しかしながら、PAはオペレーターのKZ氏の協力にもかかわらず、不首尾に終わった。会場の環境(防音のない固い壁に囲まれた宴会場)や、事前調整時間の不足、マイク・スピーカー・アンプのバランス不達成で、最後までハウリングが抑えられず、結果としてヴォーカルマイクの音量を押さえたため、音声がきれいに立たなかった。この事は、2次会(9組メンバー5人で)で久し振りに一緒に飲んで話したSM君からも指摘が出た。彼は地元で歯科医師の仕事をしながら、クラシックやポピュラーの音楽家を招聘する事にも携わっているのでPAバランスにも明るい。「TAKAの声はいい声だったねぇ~」というお褒めの言葉とともに、「ヴォーカルの音が、みんな小さくて残念だったなぁ! 」と。やはり、聞こえのよい人の耳は騙せないのだ。今後、どのような場所で演奏するにしても、バンドを組んでやる以上、バランスの良いPAセッティングで、心地よい、また質の良い音をお客に届ける事は課題として続く。
2次会の後宿泊先のホテルに戻り、地元の実家に泊まったメンバー二人を除く四人でマッキーの部屋に集まり祝杯を挙げた。

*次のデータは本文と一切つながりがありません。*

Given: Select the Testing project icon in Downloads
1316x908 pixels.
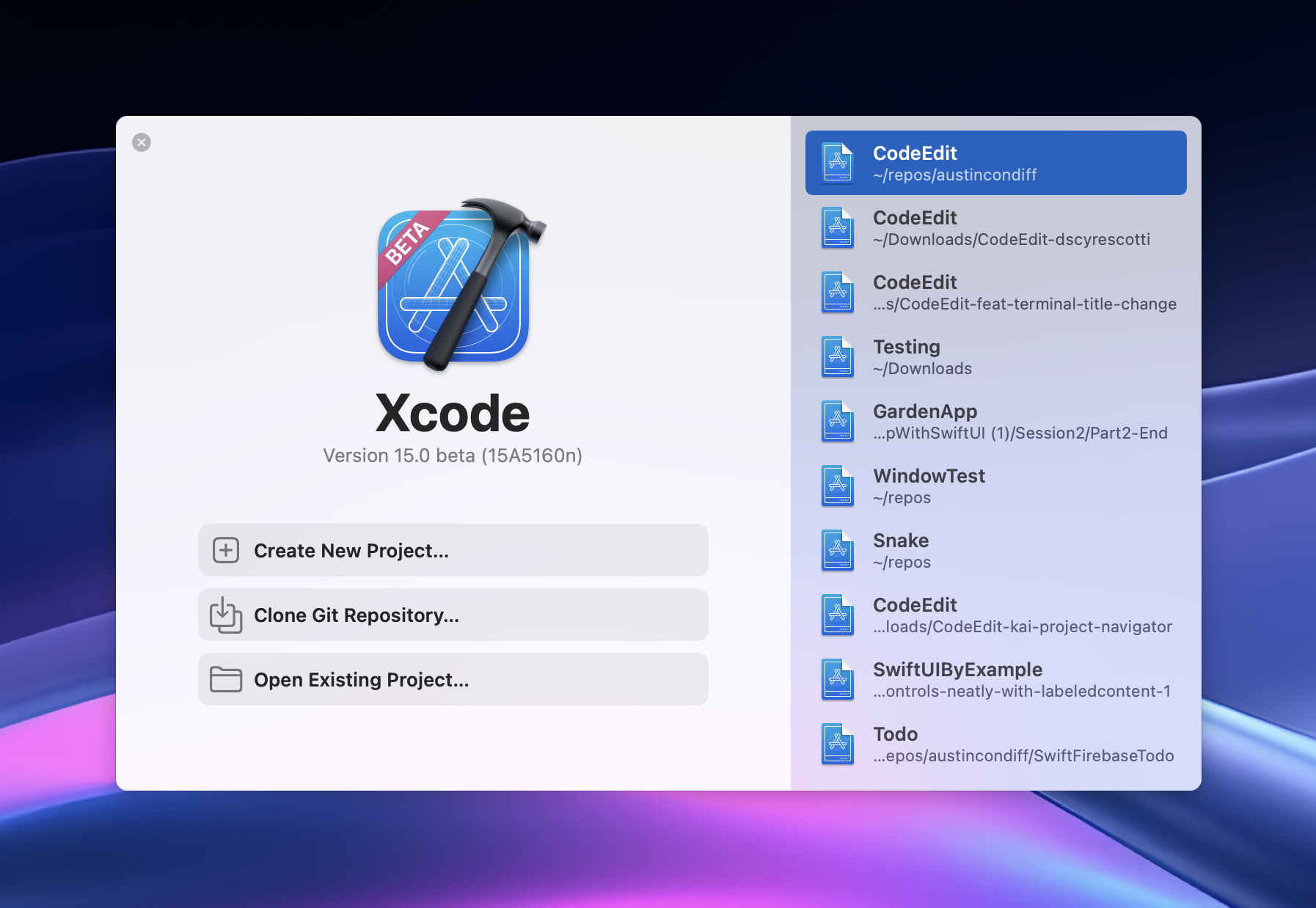Looking at the screenshot, I should point(837,356).
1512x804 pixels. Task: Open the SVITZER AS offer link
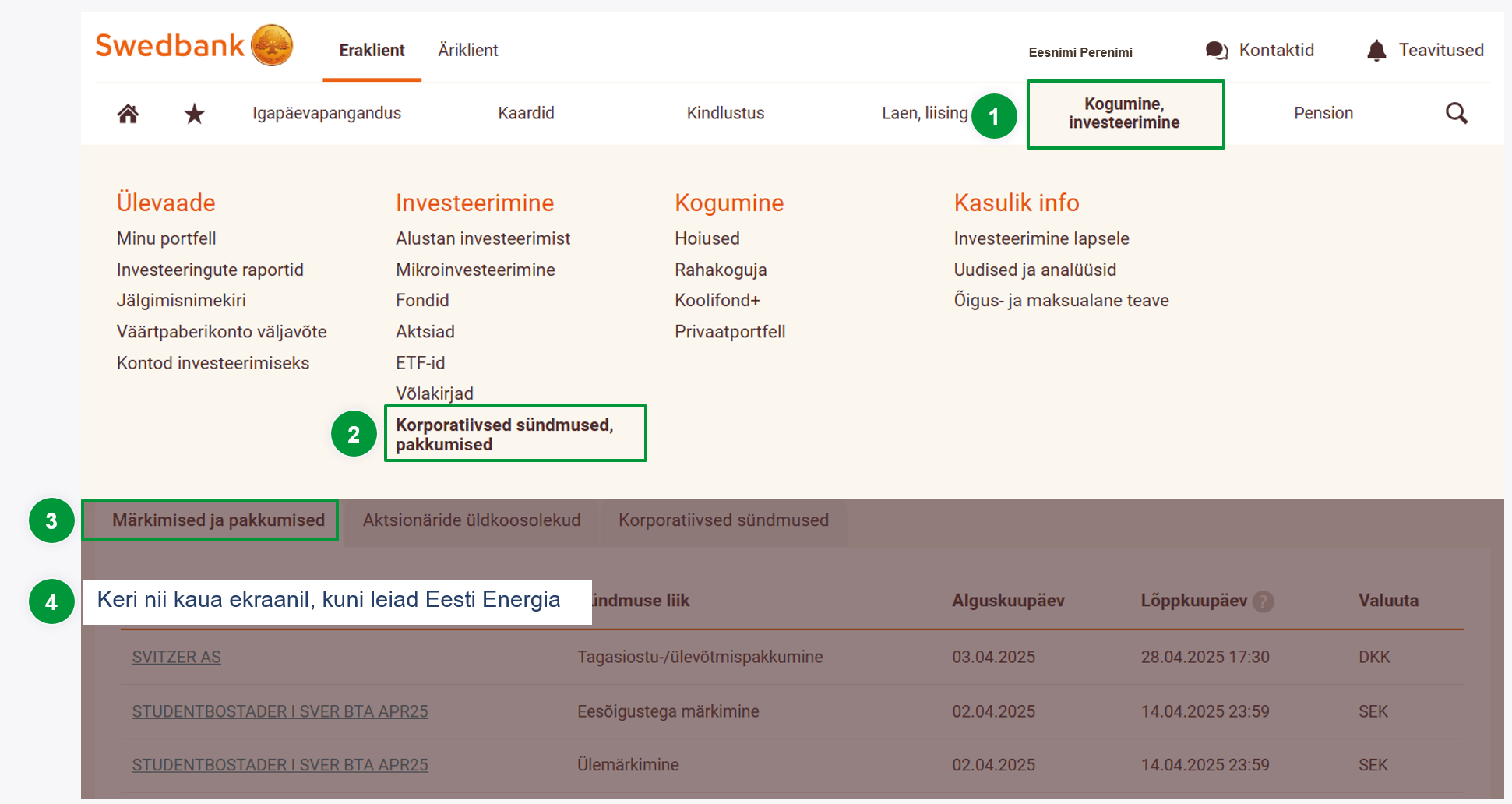(x=176, y=657)
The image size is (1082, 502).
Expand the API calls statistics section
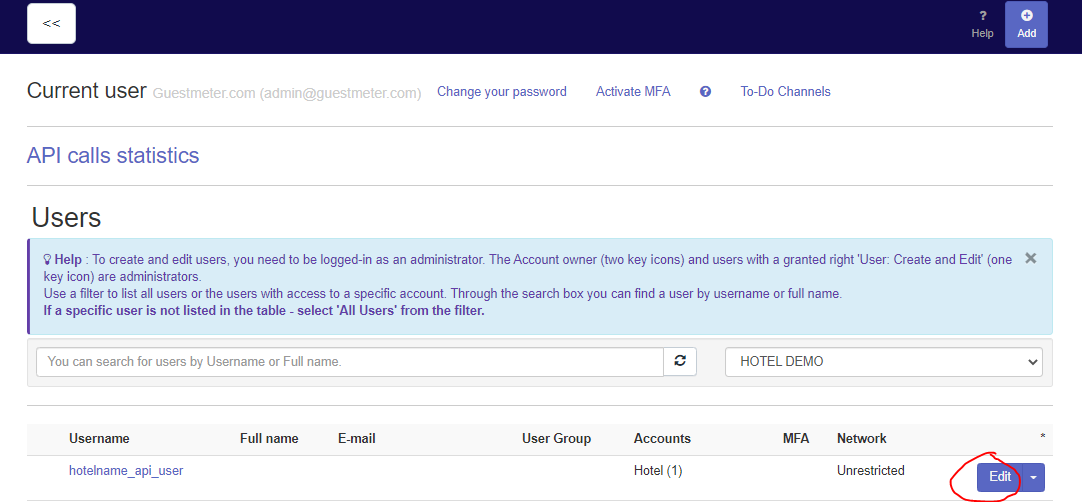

皆が喜んでくれたことへのほっとした気持ち、まあまあ満足のできる演奏を終えることができた、と言う心地よい疲れと後半の酒席の騒がしさで充分に演奏を聴いてもらえなかった残念さと、PAの完成度が低かったことへの苦い気持ちと、色々な話が出て夜中の3時まで話が盛り上がって続いた。いただいたギャラは、リハをして来た地元梅ヶ丘の゛美登利寿司総本店゛で12月に忘年会を開き、美味しいお寿司とお酒を食しながら、今回ライブの反省と今後の活動の展望を語り合う会費に当てることにした。
今後の課題は色々とある。メンバー夫々の歌や楽器の演奏力、音楽の表現力をもっと高めていくこと(上級者は上級者なりに、初級者はもっと底上げして)。バンドとしての特色をもっと明確に出していくこと(このバンドならではの、特色あるジャンルやアレンジの仕方、掛け合いの絶妙さなど)。そのためには誰に対して、どんなメッセージを送るのか? (呼ぶお客や演奏場所、選曲やライブ構成)... ただ、夫々が自分のジャンルを持ち演奏やバンド活動をしているので、このバンドでは余り難しいことを言わずに仲良く楽しく続けてゆくという選択もある。バンマスだって、一年毎の交代制でもかまわないのだ。
ライブをひとつ終えて、今は静かな充足感に浸っている。また、新しい曲と音楽表現に取り組んでみたい気持ちが沸々と湧いてきている。